Olivia Maliszewski, member of the Rappahannock Tribe, scrawled Land Back across her face after encountering a man who didn’t believe there were any native American’s in New England as she was heading to the annual National Day of Mourning march and protest. Jessica Rinaldi/Globe Staff

Maliszewski’s grandfather, who is now 92, was one of the organizers of the first National Day of Mourning in 1970, she said. She planned to visit him later that afternoon, she said, and tell him what had happened. Growing up he always told her to keep her head held high.

“I know he’ll tell me that I did the right thing,” she said.

Also in the crowd was Keith Kovacs, 63, of Woburn. Kovacs decided to attend the event on a whim, after he saw on Facebook that a friend planned to go. His ancestors were some of the earliest European settlers of Massachusetts, he said, and one was a Minuteman soldier.

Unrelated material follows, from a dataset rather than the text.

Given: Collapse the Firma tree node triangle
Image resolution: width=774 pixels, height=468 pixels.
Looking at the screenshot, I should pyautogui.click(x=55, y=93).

As the ceremony began, Kovacs approached an Indigenous man who was performing a smudging ceremony, a ritual that involves burning sacred herbs as a type of cleansing. Kovacs apologized to the man on behalf of his ancestors.

“I really felt very powerfully that I needed to say I’m sorry, as a generational thing, for the wrongs that have been done,” he said.

Kovacs said he did not expect to become overwhelmed at the event, but he said he believes in the power of apologizing in all aspects of life. The men hugged and called each one another brothers.

“We can’t ignore the past. We have to acknowledge it and do better,” he said.